**Exercise prompt**
Transcribe exactly each line of the entries, from the opening line to the line with "[اشتراک گذاری] (48, 254)", with both of those lines included.

(Stored data)
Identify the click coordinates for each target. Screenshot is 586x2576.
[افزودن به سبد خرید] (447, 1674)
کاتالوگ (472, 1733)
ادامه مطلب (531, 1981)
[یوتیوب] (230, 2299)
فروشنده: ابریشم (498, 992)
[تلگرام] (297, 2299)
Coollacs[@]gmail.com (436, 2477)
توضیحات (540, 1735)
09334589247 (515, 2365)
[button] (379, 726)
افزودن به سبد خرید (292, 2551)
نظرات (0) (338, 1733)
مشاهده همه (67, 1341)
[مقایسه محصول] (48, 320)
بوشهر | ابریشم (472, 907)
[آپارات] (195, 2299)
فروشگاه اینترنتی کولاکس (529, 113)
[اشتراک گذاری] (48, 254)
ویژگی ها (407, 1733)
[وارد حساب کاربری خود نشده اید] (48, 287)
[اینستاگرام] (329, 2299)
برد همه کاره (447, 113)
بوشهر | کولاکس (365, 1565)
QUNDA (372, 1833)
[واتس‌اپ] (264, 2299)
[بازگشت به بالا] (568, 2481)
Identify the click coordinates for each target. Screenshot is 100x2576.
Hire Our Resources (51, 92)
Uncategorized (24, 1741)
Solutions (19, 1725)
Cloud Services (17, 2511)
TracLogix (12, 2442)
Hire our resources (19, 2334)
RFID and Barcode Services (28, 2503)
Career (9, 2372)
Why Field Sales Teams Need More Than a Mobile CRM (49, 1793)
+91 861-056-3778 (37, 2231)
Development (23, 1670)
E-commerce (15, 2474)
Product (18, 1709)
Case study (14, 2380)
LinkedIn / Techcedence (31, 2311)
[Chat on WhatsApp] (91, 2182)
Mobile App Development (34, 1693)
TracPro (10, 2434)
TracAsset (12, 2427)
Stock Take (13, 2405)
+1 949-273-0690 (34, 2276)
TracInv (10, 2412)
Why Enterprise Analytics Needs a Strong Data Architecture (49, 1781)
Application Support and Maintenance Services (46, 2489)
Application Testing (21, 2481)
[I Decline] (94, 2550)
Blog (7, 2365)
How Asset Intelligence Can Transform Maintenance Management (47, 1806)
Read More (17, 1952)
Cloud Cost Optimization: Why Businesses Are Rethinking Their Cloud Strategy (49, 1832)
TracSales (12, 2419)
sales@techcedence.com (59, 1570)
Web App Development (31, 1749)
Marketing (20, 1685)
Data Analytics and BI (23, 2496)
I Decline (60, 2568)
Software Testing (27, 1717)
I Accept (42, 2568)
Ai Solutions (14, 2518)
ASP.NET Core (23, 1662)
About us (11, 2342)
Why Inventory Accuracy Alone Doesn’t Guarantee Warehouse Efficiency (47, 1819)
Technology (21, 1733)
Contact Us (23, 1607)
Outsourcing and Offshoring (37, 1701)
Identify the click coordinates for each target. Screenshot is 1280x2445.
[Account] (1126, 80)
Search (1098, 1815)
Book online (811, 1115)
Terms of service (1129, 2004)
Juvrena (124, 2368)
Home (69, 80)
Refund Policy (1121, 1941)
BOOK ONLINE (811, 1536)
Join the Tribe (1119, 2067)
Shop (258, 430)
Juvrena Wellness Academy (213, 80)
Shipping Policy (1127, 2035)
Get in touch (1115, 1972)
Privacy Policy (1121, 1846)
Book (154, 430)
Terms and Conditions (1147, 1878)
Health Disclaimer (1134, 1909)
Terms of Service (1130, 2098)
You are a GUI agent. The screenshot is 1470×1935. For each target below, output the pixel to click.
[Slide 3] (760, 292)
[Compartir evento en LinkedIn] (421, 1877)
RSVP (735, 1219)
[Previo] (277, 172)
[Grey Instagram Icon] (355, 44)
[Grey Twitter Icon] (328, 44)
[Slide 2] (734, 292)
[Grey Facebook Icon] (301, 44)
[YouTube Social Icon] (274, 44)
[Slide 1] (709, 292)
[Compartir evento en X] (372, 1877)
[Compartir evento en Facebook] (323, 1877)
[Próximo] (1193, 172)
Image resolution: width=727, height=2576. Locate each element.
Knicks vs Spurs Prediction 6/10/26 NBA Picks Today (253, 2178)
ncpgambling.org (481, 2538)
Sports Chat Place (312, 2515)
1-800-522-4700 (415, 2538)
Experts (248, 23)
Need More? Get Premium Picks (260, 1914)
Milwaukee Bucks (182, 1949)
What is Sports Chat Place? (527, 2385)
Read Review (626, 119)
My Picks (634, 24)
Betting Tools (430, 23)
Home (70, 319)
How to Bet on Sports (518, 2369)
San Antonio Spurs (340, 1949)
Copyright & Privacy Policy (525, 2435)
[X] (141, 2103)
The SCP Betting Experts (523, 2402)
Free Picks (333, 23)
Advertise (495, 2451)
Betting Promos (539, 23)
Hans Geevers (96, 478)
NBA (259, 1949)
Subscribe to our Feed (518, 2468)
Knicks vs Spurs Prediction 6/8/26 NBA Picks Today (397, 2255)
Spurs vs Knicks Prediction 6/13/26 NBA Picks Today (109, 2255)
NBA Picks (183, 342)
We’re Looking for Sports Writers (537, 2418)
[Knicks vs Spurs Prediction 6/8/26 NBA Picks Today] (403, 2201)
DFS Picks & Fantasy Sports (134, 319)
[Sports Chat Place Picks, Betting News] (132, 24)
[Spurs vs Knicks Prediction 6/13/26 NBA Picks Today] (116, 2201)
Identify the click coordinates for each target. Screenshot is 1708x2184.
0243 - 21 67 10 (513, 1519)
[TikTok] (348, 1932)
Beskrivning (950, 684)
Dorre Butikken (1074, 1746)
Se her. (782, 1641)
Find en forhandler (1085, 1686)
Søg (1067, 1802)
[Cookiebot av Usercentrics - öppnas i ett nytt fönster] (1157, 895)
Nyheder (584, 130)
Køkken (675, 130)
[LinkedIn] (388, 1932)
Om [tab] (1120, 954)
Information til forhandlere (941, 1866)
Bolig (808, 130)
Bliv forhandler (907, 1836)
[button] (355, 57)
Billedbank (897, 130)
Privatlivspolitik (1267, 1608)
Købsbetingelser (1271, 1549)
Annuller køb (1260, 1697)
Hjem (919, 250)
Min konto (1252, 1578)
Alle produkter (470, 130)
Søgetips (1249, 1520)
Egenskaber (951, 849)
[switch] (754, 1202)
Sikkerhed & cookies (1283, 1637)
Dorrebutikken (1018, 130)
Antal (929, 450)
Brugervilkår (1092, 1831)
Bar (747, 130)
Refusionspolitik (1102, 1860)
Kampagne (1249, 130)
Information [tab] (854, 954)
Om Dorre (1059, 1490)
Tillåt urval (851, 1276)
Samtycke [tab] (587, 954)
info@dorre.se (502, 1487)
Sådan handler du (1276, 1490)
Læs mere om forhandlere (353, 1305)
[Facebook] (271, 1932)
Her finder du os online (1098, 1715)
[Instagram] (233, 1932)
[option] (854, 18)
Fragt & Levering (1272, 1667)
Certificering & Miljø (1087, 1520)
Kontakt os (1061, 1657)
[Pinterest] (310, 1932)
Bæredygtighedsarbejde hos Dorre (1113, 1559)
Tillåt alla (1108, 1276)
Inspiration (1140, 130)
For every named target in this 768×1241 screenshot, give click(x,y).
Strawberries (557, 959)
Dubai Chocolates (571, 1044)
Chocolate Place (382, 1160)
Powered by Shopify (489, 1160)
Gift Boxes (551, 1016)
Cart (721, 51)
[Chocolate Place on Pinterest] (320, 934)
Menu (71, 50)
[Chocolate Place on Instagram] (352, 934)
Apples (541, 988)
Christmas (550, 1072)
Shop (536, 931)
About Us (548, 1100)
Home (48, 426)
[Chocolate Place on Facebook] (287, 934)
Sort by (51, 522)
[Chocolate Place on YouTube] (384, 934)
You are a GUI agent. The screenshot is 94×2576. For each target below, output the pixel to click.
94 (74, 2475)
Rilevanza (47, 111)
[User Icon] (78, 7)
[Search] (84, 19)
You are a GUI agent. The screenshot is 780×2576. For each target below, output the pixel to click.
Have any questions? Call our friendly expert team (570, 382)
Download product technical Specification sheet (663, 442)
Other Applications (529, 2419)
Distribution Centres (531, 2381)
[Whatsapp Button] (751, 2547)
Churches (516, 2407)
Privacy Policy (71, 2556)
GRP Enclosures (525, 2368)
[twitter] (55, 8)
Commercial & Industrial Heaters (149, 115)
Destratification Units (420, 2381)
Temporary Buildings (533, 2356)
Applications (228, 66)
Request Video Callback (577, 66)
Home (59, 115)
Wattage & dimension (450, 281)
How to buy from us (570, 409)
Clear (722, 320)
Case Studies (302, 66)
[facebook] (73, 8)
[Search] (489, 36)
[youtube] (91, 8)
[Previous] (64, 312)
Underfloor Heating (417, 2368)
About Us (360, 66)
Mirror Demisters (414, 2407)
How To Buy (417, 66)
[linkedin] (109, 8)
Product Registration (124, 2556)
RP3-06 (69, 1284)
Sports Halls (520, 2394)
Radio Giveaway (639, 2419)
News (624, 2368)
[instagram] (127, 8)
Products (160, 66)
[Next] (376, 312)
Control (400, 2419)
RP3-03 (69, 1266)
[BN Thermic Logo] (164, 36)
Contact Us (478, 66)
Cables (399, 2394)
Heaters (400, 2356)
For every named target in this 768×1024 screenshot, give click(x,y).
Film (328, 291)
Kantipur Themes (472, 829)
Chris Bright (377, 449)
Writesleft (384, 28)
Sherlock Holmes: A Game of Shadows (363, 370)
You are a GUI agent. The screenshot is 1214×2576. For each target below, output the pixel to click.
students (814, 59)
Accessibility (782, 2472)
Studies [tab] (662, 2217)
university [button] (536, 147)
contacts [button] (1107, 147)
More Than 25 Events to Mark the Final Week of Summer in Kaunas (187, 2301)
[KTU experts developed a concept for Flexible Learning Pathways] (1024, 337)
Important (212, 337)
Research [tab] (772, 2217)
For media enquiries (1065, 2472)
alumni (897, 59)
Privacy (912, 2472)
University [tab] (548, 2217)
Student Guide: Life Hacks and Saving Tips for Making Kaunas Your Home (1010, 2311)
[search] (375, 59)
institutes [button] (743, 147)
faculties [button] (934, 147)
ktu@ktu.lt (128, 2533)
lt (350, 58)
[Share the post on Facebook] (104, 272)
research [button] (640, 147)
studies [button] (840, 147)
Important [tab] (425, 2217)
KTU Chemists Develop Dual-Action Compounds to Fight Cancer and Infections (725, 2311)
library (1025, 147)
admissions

**Solution**
Identify the click coordinates for each target. Screenshot is 586x2576.
[افزودن به سبد خرید] (447, 1674)
کاتالوگ (472, 1733)
ادامه مطلب (531, 1981)
[یوتیوب] (230, 2299)
فروشنده: ابریشم (498, 992)
[تلگرام] (297, 2299)
Coollacs[@]gmail.com (436, 2477)
توضیحات (540, 1735)
09334589247 (515, 2365)
[button] (379, 726)
افزودن به سبد خرید (292, 2551)
نظرات (0) (338, 1733)
مشاهده همه (67, 1341)
[مقایسه محصول] (48, 320)
بوشهر | ابریشم (472, 907)
[آپارات] (195, 2299)
فروشگاه اینترنتی کولاکس (529, 113)
[اشتراک گذاری] (48, 254)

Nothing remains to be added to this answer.